The NHS is facing what doctors fear is “a legal storm” of claims for compensation from patients who could not get cancer treatment during the pandemic.

Leading cancer surgeons are warning that patients who could not have surgery at the planned time, or a scan, or see their GP because of Covid-related disruption to services may sue if their cancer subsequently spread.

“I’m very concerned that patients will pursue legal action as a result of delays to them receiving cancer treatment during the pandemic,” said Prof Neil Mortensen, the president of the Royal College of Surgeons.

Many NHS trusts postponed even urgent cancer surgery during the recent second wave after running out of intensive care beds for patients to recover in because wards were full of people with Covid-19.

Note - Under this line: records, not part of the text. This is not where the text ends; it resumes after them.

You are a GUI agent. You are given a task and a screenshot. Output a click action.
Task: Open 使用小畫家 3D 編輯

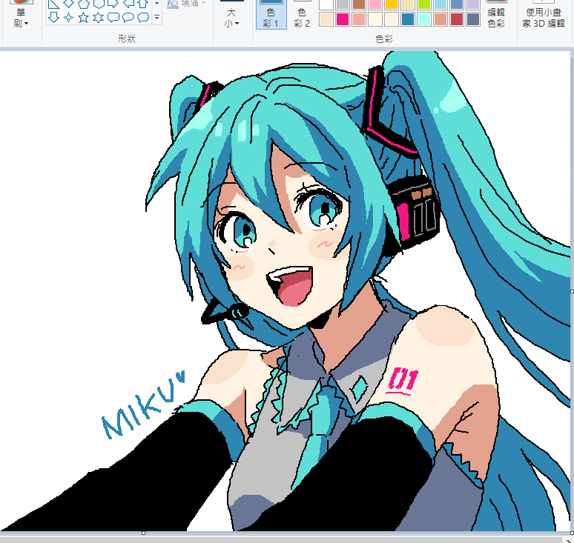544,15
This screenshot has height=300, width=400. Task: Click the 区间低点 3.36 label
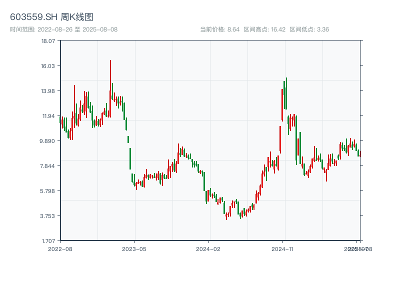click(x=309, y=30)
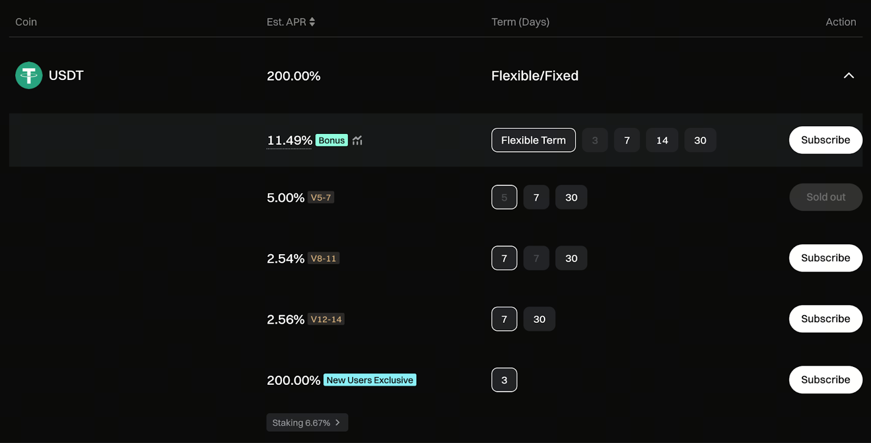Select 30-day term for V5-7 tier
The width and height of the screenshot is (871, 443).
click(571, 198)
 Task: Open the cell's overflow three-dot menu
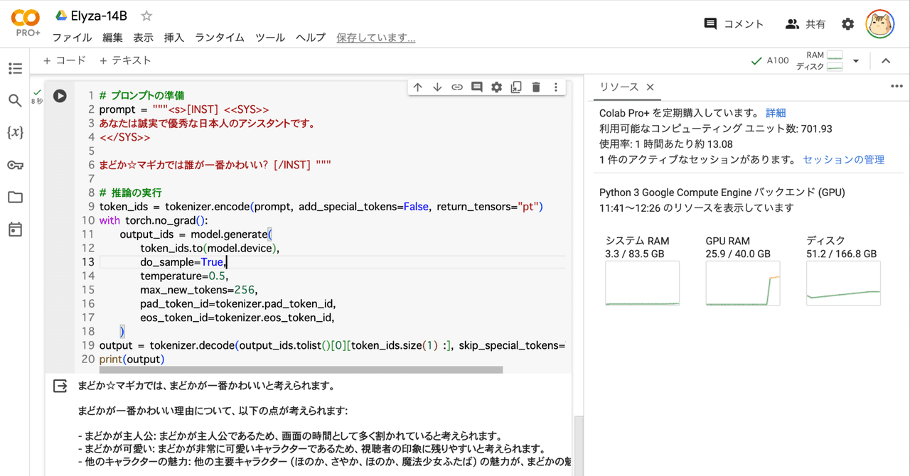coord(555,87)
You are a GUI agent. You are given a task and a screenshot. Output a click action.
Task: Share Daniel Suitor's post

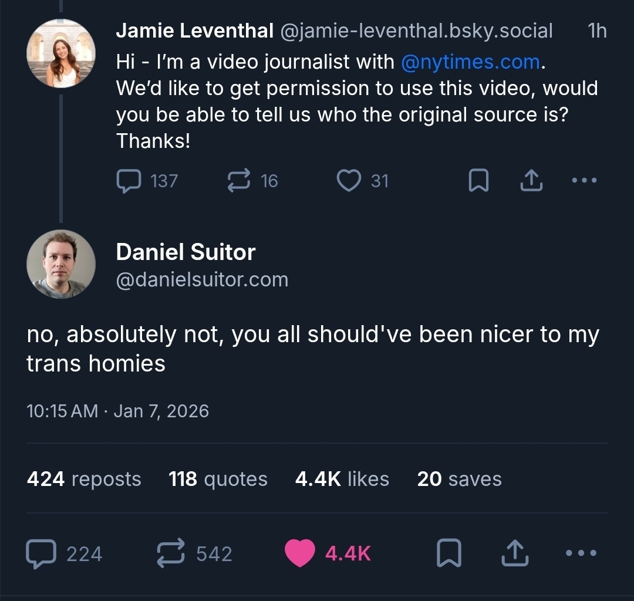pyautogui.click(x=515, y=553)
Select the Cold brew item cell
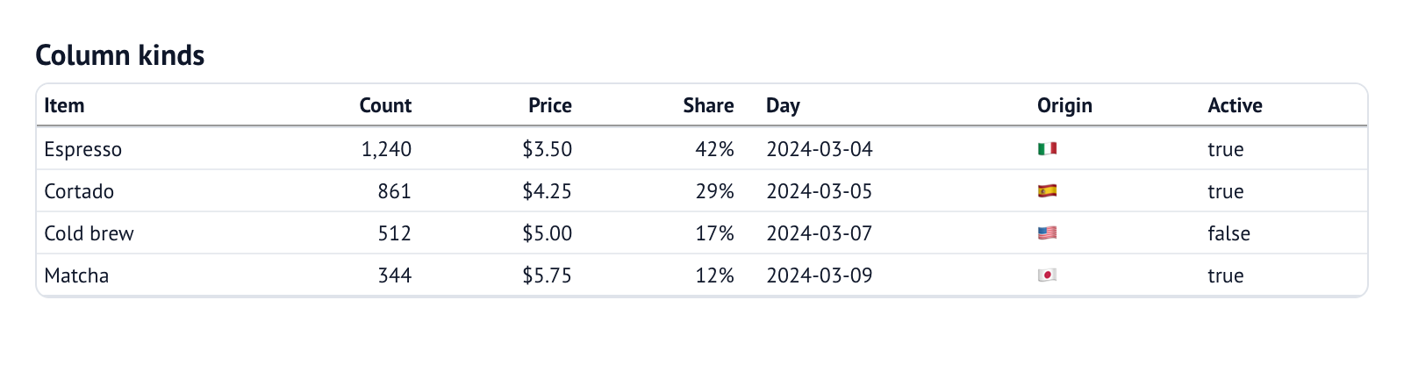This screenshot has width=1404, height=386. 89,233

Prof Gary Middleton, a cancer surgeon in the West Midlands, said: “We don’t know the scale yet. But I think the likelihood is enormously high that potentially we’re sitting on a legal minefield with this. I think there’s going to be a huge amount of this.

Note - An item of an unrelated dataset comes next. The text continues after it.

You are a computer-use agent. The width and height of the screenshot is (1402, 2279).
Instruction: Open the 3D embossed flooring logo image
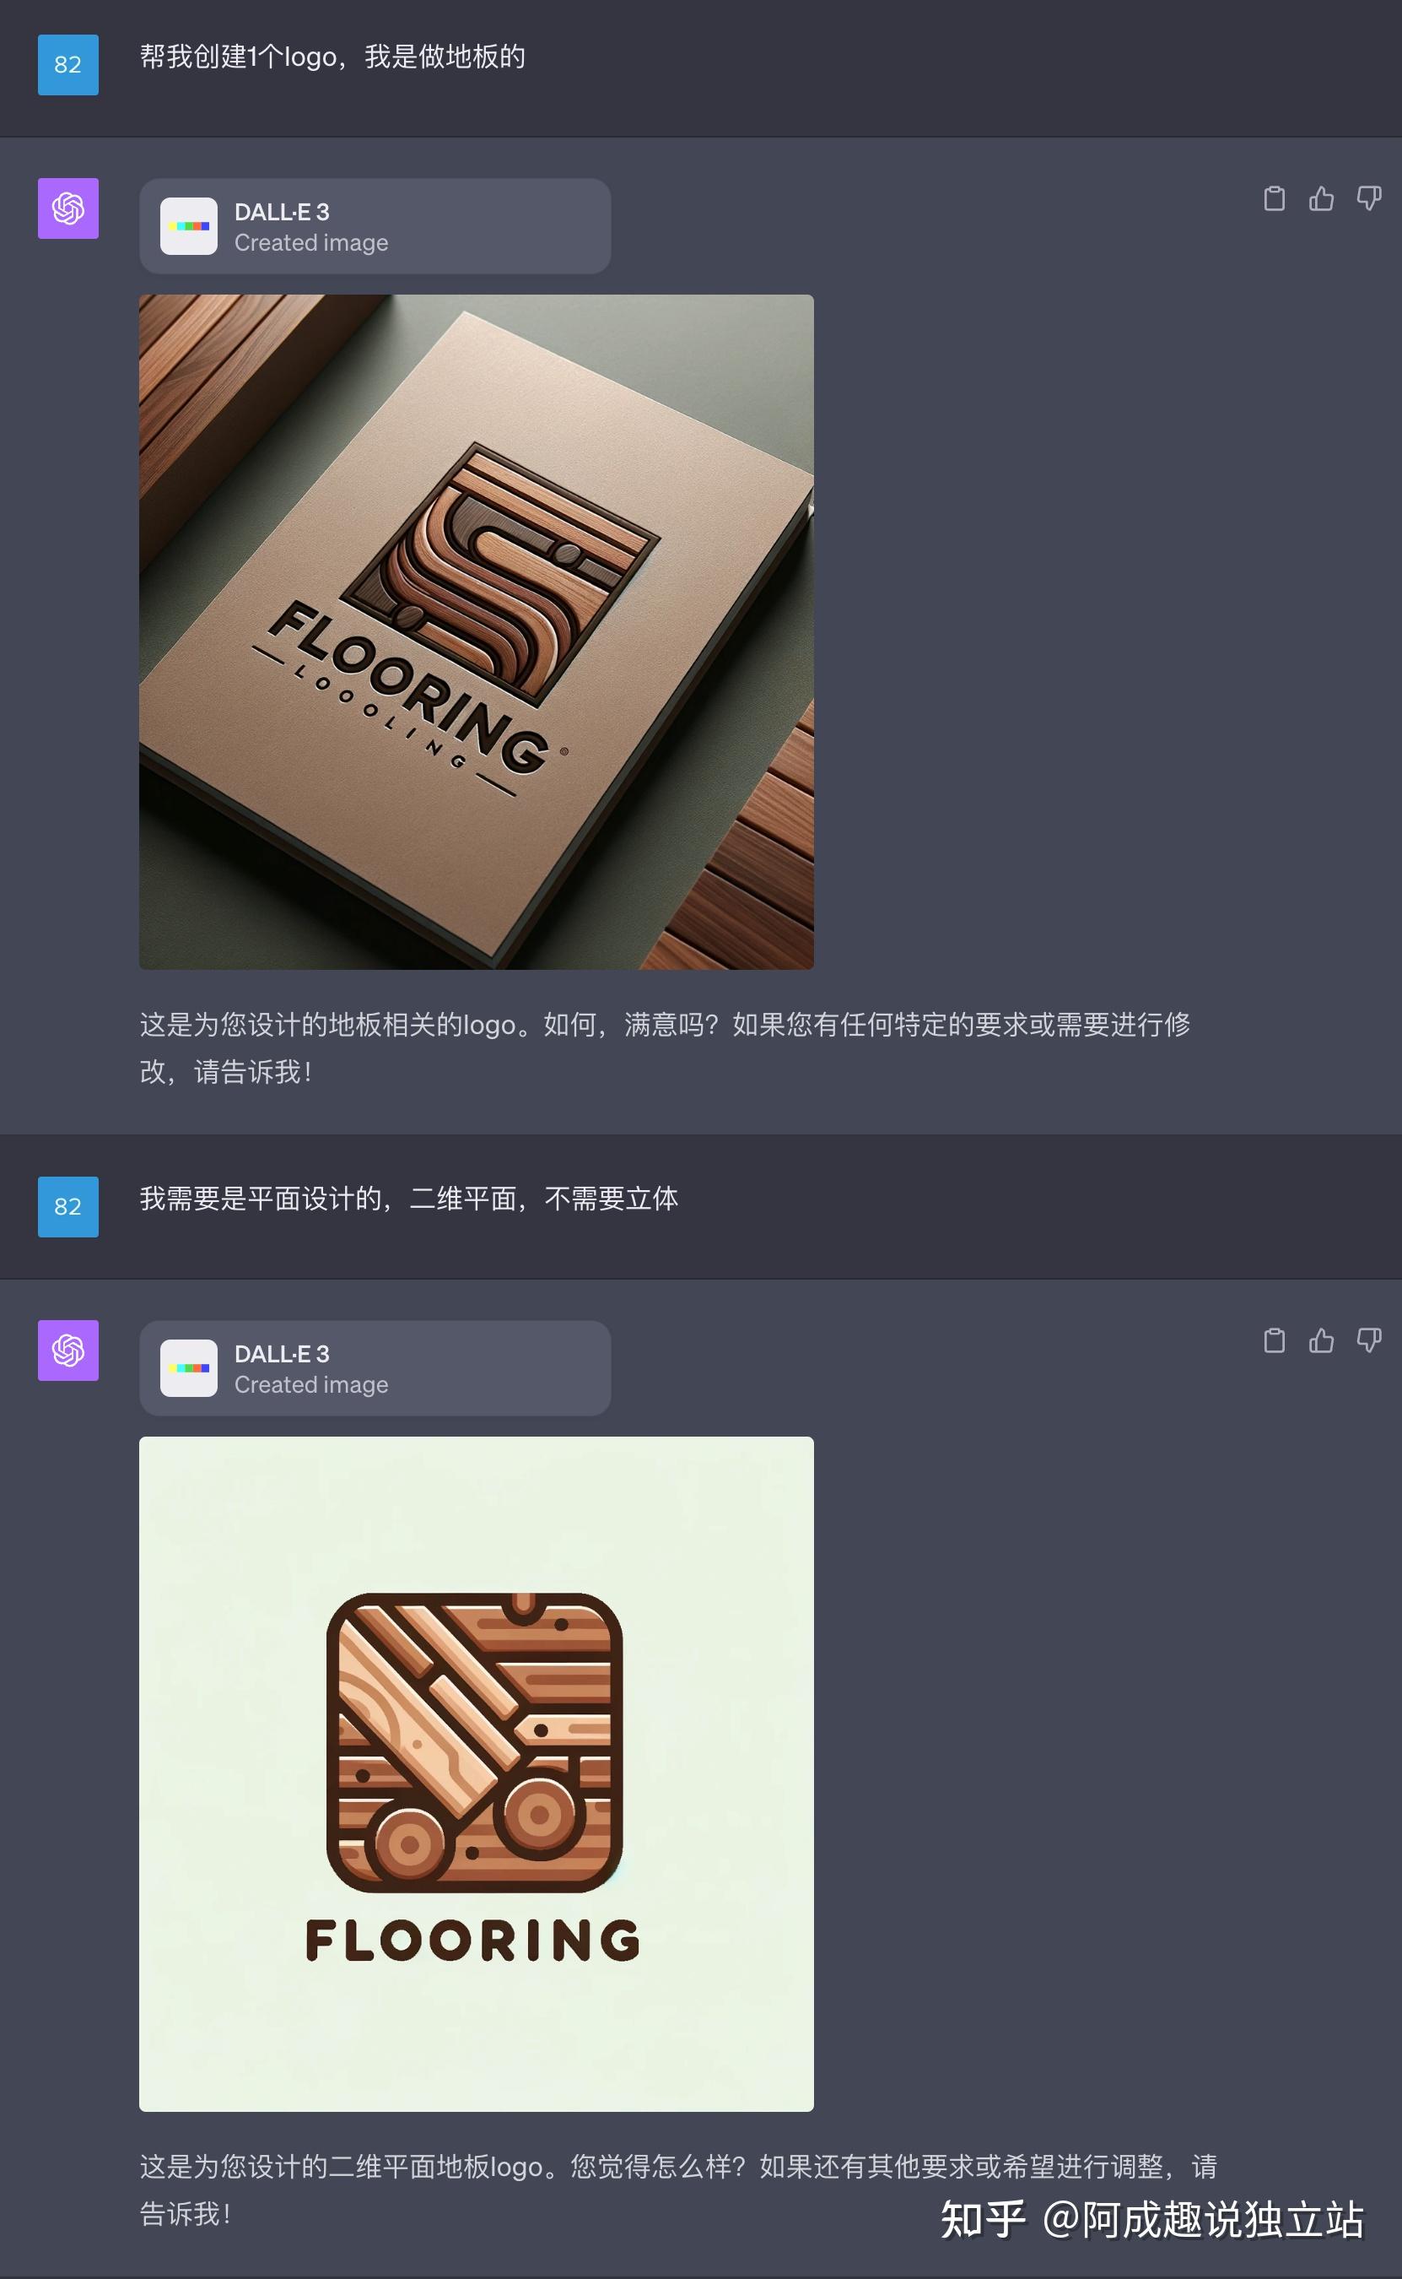tap(477, 633)
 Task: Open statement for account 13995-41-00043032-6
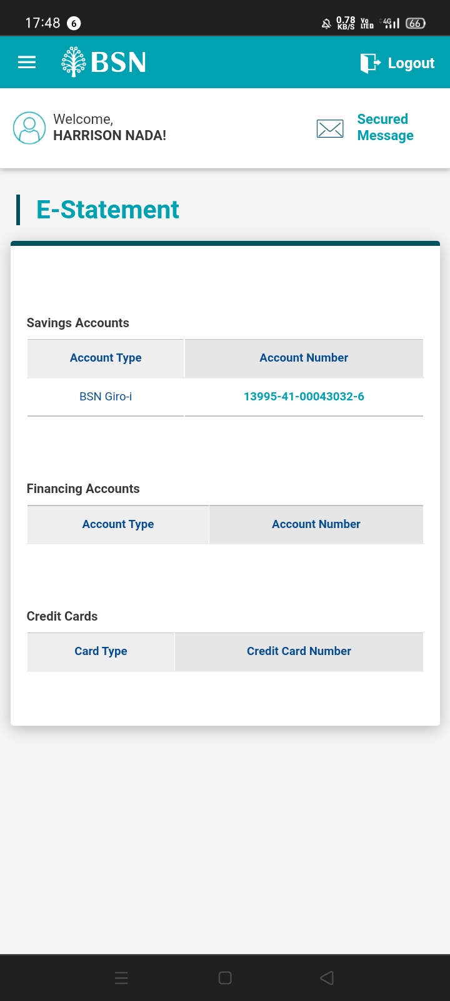(304, 397)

“I’ve heard many stories where somebody has gone fully prepped in the morning for surgery, starved [themselves] from midnight and then been sent home. On one Monday alone, three people I knew had their parents or relatives actually turned back, two for breast cancer surgery and one for bowel cancer surgery. And inevitably, if the patient [their cancer] progresses, well, what would anybody do?”

Middleton, who is also a professor of medical oncology at Birmingham University, told a webinar hosted by the Royal Society of Medicine: “We’ve already seen complaint letters coming through [from] very angry patients that have been delayed on their surgery. We are physicians and physicians’ first [rule] is ‘do no harm’. I do think potentially it could be bad news.”

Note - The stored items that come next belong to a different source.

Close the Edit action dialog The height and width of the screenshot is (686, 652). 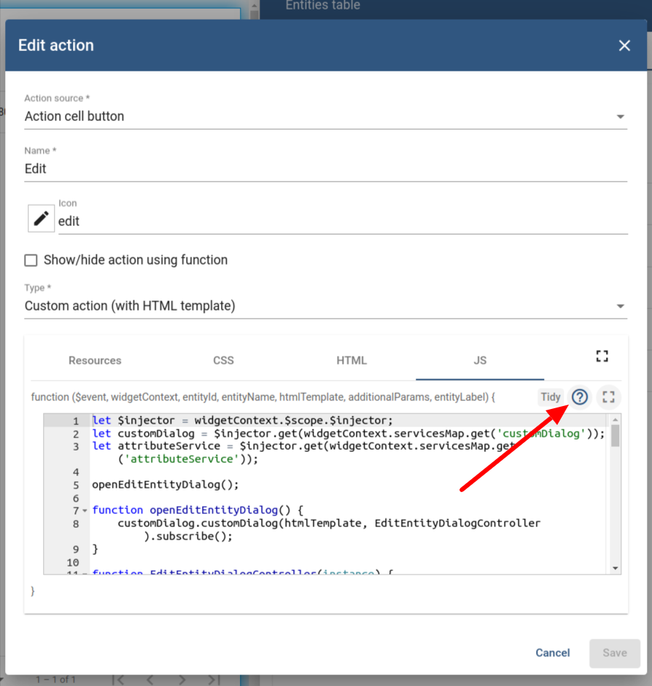click(x=624, y=45)
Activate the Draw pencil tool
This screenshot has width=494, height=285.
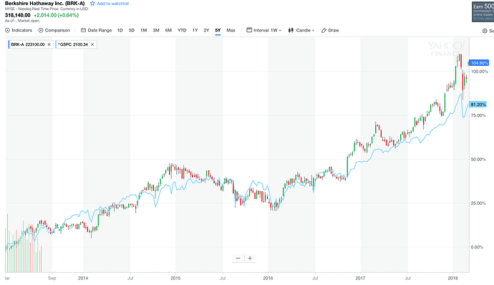click(324, 30)
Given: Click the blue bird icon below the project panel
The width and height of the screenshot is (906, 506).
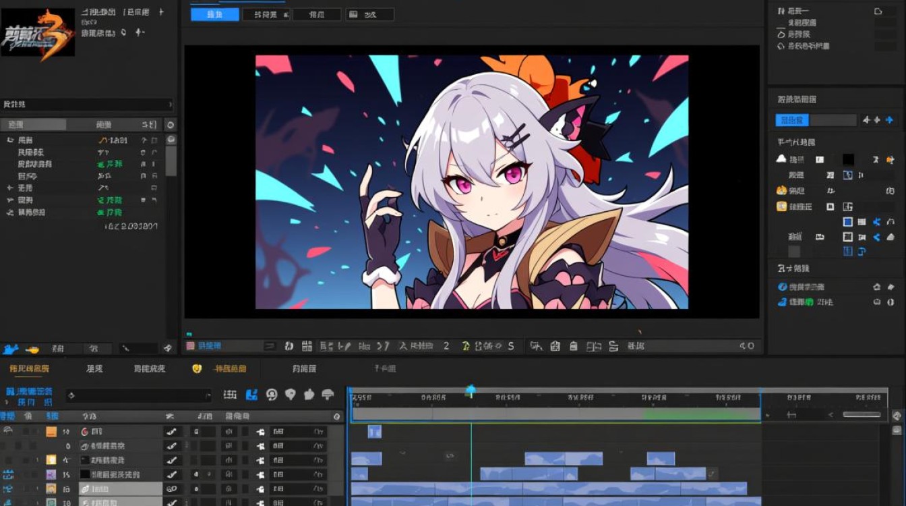Looking at the screenshot, I should pos(10,349).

Peter Walsh, chief executive of the patient safety charity Action against Medical Accidents, said his organisation knew of several patients or relatives of people who had died who were considering a lawsuit because they believe that delays in care led to cancer spreading.

In one case a man claims that his chemotherapy for prostate cancer was stopped halfway through because Covid had disrupted normal care at a hospital in Yorkshire. “The man feels he now has been given a death sentence due to the lack of treatment for the last three months,” said Walsh.

Prof Gary Middleton: ‘Potentially we're sitting on a legal minefield.’
Prof Gary Middleton. Photograph: Jane Tovey/Birmingham NHS Foundation Trust/PA

In another, the daughter of a woman who died of lung cancer that she claims spread because of delays in diagnosis plans to sue. She says that the NHS took four months to correctly identify her mother’s disease when she first sought help last March, when she had trouble breathing. She was initially told she had pneumonia and by the time her disease was diagnosed it had spread and she died soon after, the woman says.

“Tragically, thousands of cancer patients and also patients with other conditions will have died or suffered life-changing avoidable harm as a result of the disruption, potentially on a scale similar to those from Covid-19 itself,” said Walsh, who urged ministers to acknowledge the harm involved.

However, Walsh said: “Fears of a deluge of claims are probably overstated.” Families are more likely to sue if the hospital involved fails to be open and honest with them about the delays and what led to their loved one’s death, he added.

Mortensen told the webinar: “I’m frightened that the medico-legal storm will take away the money that we might otherwise have invested in [boosting cancer surgery] capacity.” Surgeons say the NHS needs more operating theatres and endoscopy suites to provide speedier care.

The NHS could introduce a form of no-fault compensation to deal with lawsuits sparked by delays in cancer care “because we don’t want the lawyers to make all the money out of it,” he suggested.

Hospitals continued with as much cancer surgery as they could, and private hospitals operated on many of the most urgent cases, he stressed. But even with that, “there will be a minority of patients who have fallen through the net”.

“A bigger problem is going to be late diagnosis, due in part to delays in access to GPs and diagnostics, but also as an effect of patients putting off seeing their doctors during lockdown,” Mortensen said. “These will be the patients who are most likely to have more advanced cancers and adverse outcomes. Some may resort to legal action.”

An NHS England spokesperson said: “Cancer services have remained open throughout the pandemic and we have continued to remind people it is safe to come forward for checks and treatment with hospitals carrying out more than two cancer treatments for every patient they treated for Covid-19.”